Scandal-hit German payments firm Wirecard AG said on Monday that 1.9 billion euros ($2.13bn) – about a quarter of its assets – that auditor EY has been unable to account for likely did not exist in the first place.

The company, whose stock price has plummeted 75 percent since EY refused to sign off its 2019 accounts last week, also said it has withdrawn its preliminary 2019 and first-quarter 2020 financial results as well as forecasts.

“The Management Board of Wirecard assesses on the basis of further examination that there is a prevailing likelihood that the bank trust account balances in the amount of 1.9 billion EUR do not exist,” the company said in a statement.

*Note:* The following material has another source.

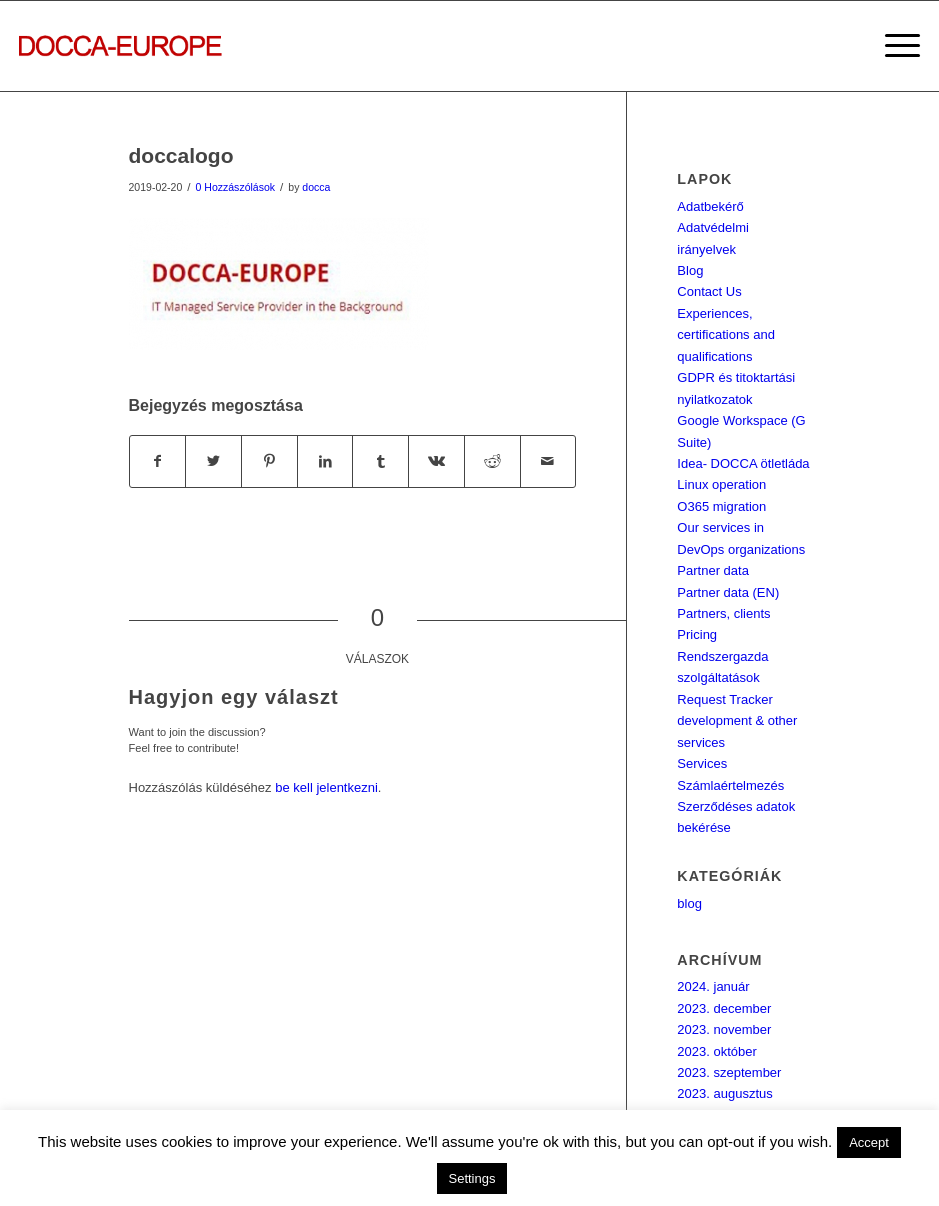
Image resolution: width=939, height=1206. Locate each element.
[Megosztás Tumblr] (380, 461)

The development comes after Chief Executive Officer Markus Braun quit on Friday, with the company scrambling to secure a financial lifeline from its banks while its search for the money hit a dead end in the Philippines.

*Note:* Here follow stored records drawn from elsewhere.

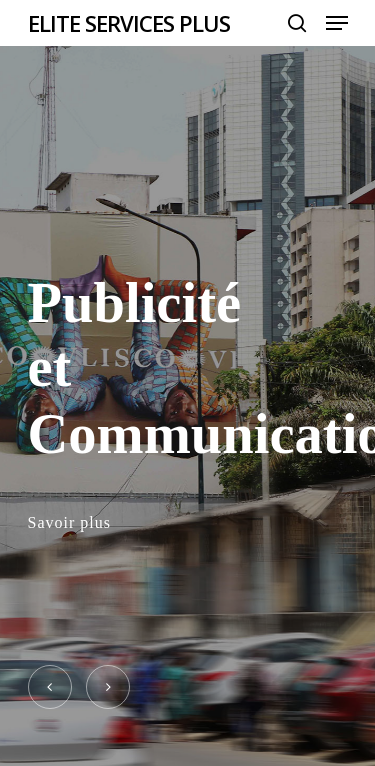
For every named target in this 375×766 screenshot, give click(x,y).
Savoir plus (69, 522)
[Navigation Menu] (337, 23)
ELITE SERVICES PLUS (129, 23)
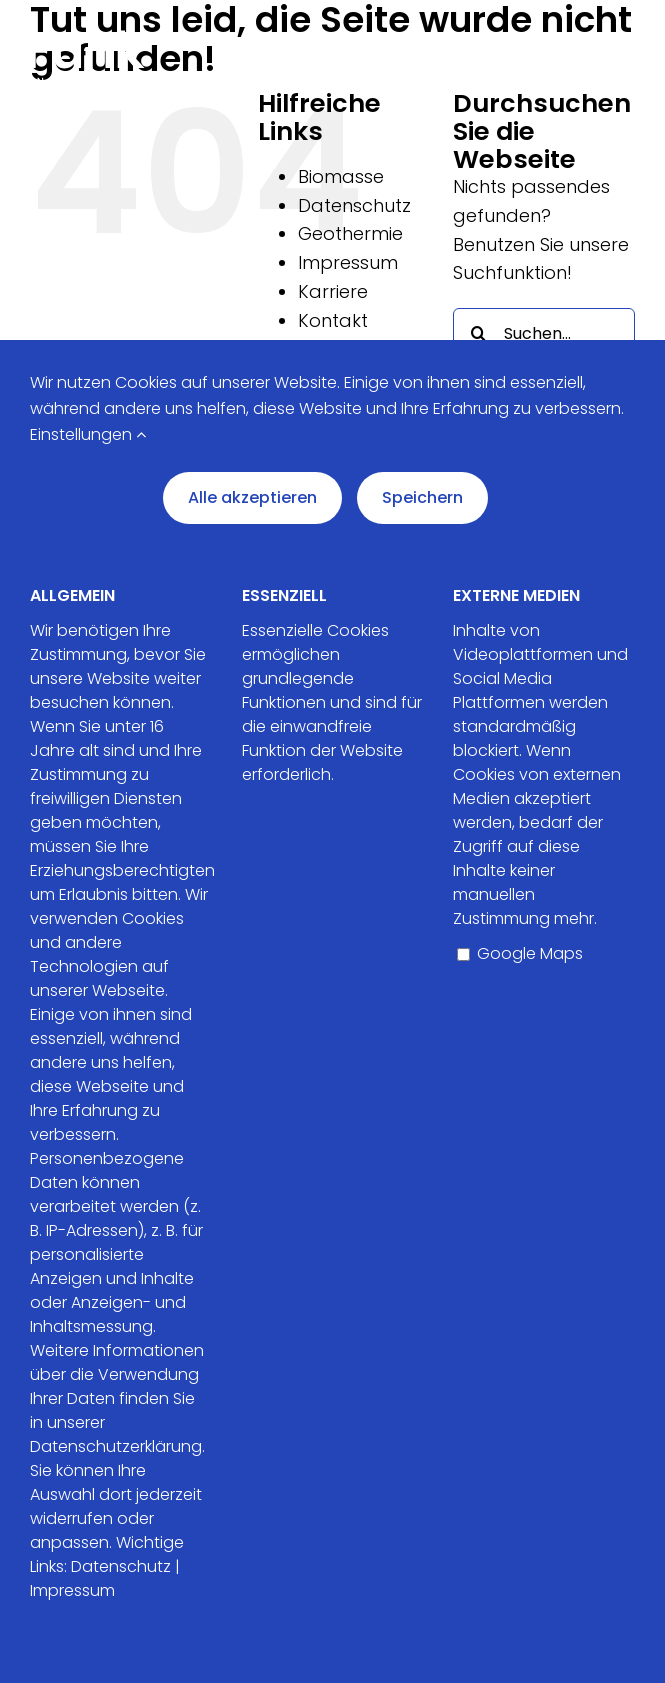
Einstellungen (88, 434)
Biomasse (341, 176)
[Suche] (478, 333)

The Philippines’ central bank, Bangko Sentral ng Pilipinas, said none of the money appeared to have entered the country, after Bank of the Philippine Islands (BPI) and BDO Unibank Inc said documents purporting to show Wirecard had deposited funds with them were false. Both said Wirecard was not a client.

BPI, however, told the Reuters news agency it had suspended an assistant manager whose signature appeared on one of the fraudulent documents. BDO told the central bank one of its marketing officers appeared to have fabricated a bank certificate.

“The central bank is actually doing its own investigation,” Bangko Sentral Governor Benjamin Diokno told channel ANC on Monday. “To the extent we are very strict on knowing our clients, I think we should also be strict in knowing the officers of the bank.”


Munich-based Wirecard has been lauded as a home-grown financial technology success and was propelled into Germany’s blue-chip DAX stock index in 2018 at the expense of Commerzbank AG.

On Thursday, it said auditor EY refused to sign off its 2019 accounts as it was unable to confirm the existence of 1.9 billion euros in cash balances in trust accounts, representing about a quarter of Wirecard’s balance sheet.

EY had regularly approved Wirecard’s accounts in recent years, and its refusal to sign off for 2019 confirmed failings found in an external investigation by KPMG in April, which in turn followed probing reports by the Financial Times.

Wirecard, which has been a target of investors questioning its financials, on Friday said it might be the victim of “fraud of considerable proportions”.

On Monday, it said it is examining a range of measures to ensure continued operations, including cost reduction, restructuring, disposal or termination of business units.